Es ist also nicht nur eine politische Verrohung zu beobachten, die sich in völliger Empathielosigkeit gegenüber den Opfern einer unsozialen und in jeder Hinsicht unangemessenen und destruktiven Corona-Politik äußert: Begleitet wird das von einer „hocheskalierten“ sprachlichen Verrohung gegen Andersdenkende, bei der die anfängliche taktische Zurückhaltung nun aufgegeben wird. Die Panikmacher sind zunehmend außer Kontrolle. Skrupel angesichts einer langfristig unberechenbaren Spaltung der Gesellschaft sind nicht zu erkennen.

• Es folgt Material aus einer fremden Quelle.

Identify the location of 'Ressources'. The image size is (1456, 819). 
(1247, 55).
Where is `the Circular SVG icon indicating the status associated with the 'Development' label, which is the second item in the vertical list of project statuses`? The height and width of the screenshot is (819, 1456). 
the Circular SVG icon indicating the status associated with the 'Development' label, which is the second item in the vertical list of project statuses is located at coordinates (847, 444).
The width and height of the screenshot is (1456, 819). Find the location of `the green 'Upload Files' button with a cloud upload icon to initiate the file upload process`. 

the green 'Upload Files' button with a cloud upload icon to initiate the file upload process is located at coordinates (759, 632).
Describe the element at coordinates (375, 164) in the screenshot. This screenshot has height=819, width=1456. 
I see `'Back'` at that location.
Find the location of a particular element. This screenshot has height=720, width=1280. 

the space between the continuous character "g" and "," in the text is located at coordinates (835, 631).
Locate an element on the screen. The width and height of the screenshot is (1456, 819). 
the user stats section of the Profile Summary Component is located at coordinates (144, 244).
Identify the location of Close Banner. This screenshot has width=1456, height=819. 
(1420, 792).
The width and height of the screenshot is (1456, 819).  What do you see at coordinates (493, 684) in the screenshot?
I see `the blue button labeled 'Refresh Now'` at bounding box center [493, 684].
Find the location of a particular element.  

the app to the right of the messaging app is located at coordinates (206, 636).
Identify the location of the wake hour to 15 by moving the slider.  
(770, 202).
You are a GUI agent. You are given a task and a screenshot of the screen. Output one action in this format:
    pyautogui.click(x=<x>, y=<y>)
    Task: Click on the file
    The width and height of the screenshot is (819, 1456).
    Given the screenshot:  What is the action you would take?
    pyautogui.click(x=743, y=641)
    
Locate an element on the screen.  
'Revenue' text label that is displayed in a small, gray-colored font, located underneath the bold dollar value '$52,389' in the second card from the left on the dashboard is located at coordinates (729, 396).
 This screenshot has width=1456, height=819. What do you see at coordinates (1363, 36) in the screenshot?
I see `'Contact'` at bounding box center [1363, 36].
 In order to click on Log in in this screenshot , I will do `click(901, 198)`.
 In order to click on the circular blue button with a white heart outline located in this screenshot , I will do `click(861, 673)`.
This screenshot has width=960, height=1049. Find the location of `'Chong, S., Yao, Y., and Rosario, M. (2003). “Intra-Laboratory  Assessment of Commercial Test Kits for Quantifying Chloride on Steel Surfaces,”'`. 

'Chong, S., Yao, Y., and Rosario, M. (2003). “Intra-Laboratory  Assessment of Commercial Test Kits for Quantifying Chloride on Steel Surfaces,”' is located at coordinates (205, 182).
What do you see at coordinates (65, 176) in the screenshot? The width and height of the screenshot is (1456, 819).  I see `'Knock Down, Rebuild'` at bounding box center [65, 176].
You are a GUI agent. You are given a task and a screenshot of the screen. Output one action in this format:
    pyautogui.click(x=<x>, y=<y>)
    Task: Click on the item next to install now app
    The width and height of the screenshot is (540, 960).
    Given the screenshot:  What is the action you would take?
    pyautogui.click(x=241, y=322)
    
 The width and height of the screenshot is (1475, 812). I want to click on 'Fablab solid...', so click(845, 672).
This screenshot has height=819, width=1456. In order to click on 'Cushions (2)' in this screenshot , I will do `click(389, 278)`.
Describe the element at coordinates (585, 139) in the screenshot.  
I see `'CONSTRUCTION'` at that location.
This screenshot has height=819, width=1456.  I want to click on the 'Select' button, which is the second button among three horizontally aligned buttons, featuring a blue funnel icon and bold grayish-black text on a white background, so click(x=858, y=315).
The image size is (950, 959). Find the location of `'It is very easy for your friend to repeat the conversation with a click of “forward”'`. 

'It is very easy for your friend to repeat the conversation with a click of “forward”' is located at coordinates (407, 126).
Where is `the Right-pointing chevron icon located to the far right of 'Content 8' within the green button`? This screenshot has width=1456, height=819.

LINKE lässt Corona-Extremisten gewähren
Ramelow bedient sich einer bewährten Praxis: Die eindringliche Schock-Warnung vor Dingen, die nicht konkret drohen und die selbst im Falle des Eintretens (bisher jedenfalls) keinen Notstand rechtfertigen würden: Die Kliniken in Thüringen waren auch vor Corona oft überlastet. Im Falle der Äußerungen von Ramelow ist es zusätzlich erschütternd, dass er bei solchen Ausfällen keinen Gegenwind aus der eigenen Partei bekommt (falls ich parteiinterne Kritik übersehen haben sollte, wäre ich für Hinweise dankbar). Die kritikwürdige Haltung von großen Teilen der LINKEN zur Corona-Politik war ein wichtiger Aspekt beim schlechten Ergebnis der Bundestagswahl, analysiert wird das aber bisher nicht. Stattdessen duldet etwa die Berliner LINKE-Senatorin für Arbeit und Soziales, Elke Breitenbach, mit dem ihr unterstellten Mark Seibert einen problematischen Leiter des Berliner Corona-Krisenstabs, der gerade wieder durch diesen Tweet auffiel:
Für die Ungeimpften muss die Luft dünner werden. Damit meine ich nicht die Sache mit dem Schlauch im Hals. Sondern: Keine Gastro, keine Bahn, keine Freizeiteinrichtung, kein Museum, kein Theater, kein Kino, keinen Flug, kein Weihnachtsmarkt.
— Mark Seibert (@markseibert) November 6, 2021
„Epidemische Notlage“ und Überwachung beenden
Die „epidemische Notlage von nationaler Tragweite“, alle Impfzwänge und vor allem sämtliche langfristigen Pläne für einen „Gesundheitspass“ und andere Überwachungspraktiken müssten meiner Meinung nach unverzüglich, ersatzlos(!) und unabhängig von der Impfquote gestrichen werden: Sie sind mit den realen Zahlen zu Übersterblichkeit oder Klinikbelegungen und mit dem realen Gefahrenpotenzial von Corona nicht länger zu rechtfertigen – und schon gar nicht angesichts der gravierenden gesellschaftlichen Schäden, die diese unsoziale und hochgefährliche Politik (nicht nur bei den besonders drangsalierten Kindern) verursacht. Eine angebliche Zustimmung der Bürgermehrheit ist angesichts der Panikmache als fragwürdig zu betrachten. Eine Abkehr von der bisherigen Corona-Politik würde ja keineswegs bedeuten, dass man nicht stattdessen sinnvolle Präventionen und Strategien gegen Corona praktizieren könnte.
* 09.11.2021 11:50 Uhr: Der Satz wurde nachträglich präzisiert.
** 09.11.2021 13:30 Uhr: Der Satz wurde nachträglich präzisiert.